Tuesday, February 06, 2007
 
Book Report: Mortal Prey by John Sandford (2002)
So here's a book about an elite assassin named Rinker coming to St. Louis to settle some old scores. I can relate to that.

So this is the second book in a row featuring a female assassin out to avenge the loss of her family (see also Dirty Work). In this case, it's a woman whose boyfriend and the father of her child are killed in an apparent hit in Mexico. As he belonged to a crime family, the common knowledge is that he was the target, but the woman bolts and returns to America. She, an elite assassin, was the target. Now that she's lost the baby and her lover, she wants to end the war her way.

So she makes her way to St. Louis, where she had been a hired gun for some organized crime figures. Since she had once danced with Lucas Davenport (in an earlier book, no doubt), he comes to St. Louis to help the FBI track her.

She goes on a pretty good tear, shooting her enemies and hanging out in my current environs, but then she kills an FBI agent, and they turn serious.

Come on, I was reading the book not so much for the plot at that point, but to see how well Sandford did with St. Louis. He spent some time here, that's for certain, because he gets most of the details right. Th better he did, though, the more the game became to spot the inaccuracies. Like when Davenport talks about the town of Ladue, as though the municipality were anything but a suburb. Or when he continually capitalizes the C in Laclede's Landing. Or, most egregiously, when someone rushing out of Soulard gets onto I-44 instead of I-55. Silly Minnesotan!

So it was more fun than playing pin-the-fakery-on-the-Randisi.

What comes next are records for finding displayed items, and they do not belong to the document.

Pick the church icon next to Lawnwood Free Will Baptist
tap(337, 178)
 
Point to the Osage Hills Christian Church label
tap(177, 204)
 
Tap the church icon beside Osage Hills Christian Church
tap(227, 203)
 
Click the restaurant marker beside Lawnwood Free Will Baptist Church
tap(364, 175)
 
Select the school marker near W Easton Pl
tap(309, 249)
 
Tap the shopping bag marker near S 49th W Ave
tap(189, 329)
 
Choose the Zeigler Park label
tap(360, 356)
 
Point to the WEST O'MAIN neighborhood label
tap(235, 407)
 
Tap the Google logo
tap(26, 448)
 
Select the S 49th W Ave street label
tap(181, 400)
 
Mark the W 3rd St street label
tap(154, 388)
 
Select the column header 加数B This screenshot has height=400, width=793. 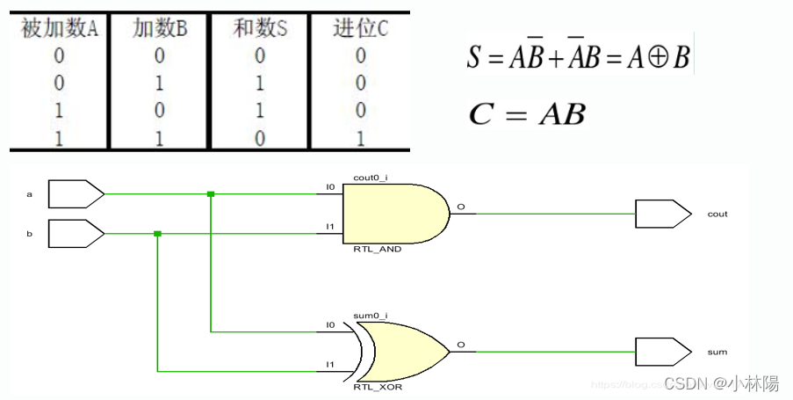161,29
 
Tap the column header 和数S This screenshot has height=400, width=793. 260,29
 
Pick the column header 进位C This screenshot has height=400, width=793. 361,29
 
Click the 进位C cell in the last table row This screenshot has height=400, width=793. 361,137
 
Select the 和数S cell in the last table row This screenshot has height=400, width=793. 260,137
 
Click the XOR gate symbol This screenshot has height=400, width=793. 403,350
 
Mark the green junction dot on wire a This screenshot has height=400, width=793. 211,193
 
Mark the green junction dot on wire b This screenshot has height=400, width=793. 157,234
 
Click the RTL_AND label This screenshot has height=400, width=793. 378,250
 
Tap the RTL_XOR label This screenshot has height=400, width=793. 378,387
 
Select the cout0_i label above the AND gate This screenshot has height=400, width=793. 370,178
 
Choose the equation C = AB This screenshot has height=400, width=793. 527,114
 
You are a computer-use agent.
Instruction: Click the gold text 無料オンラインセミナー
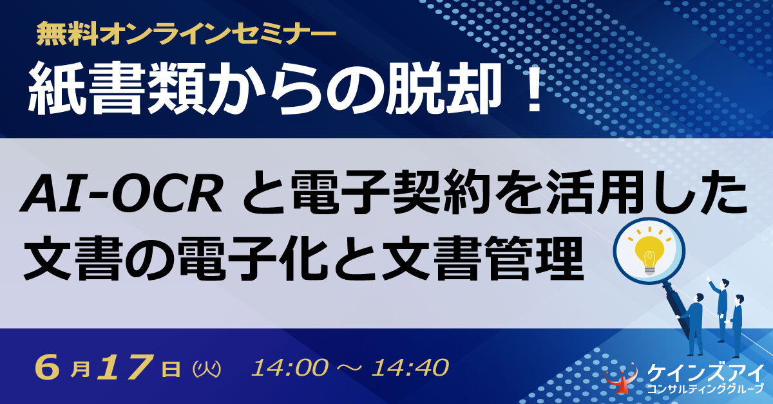tap(186, 35)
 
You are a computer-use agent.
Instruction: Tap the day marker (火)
tap(206, 369)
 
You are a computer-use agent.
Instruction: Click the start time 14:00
tap(289, 368)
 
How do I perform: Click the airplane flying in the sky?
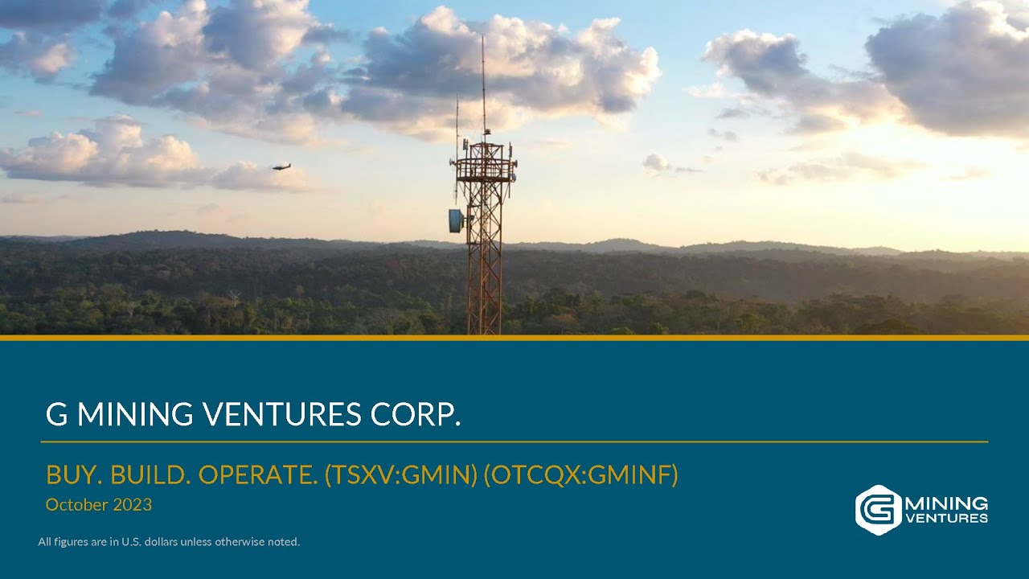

So I liked the book enough; as you know, gentle reader, I'm becoming a minor Sandford fan. However, like the aforementioned Dirty Work, the book ends somewhat poorly. There's a murder at the Botanical Gardens, an improbable escape and recovery, and then even more of an improbable final act that ends in the death of the elite female assassin. But it won't stop me from reading further Sandfords, which is fortunate; this book represents the earliest of the three or four my beautiful wife gave me for Christmas, and I have to read what's on the shelves.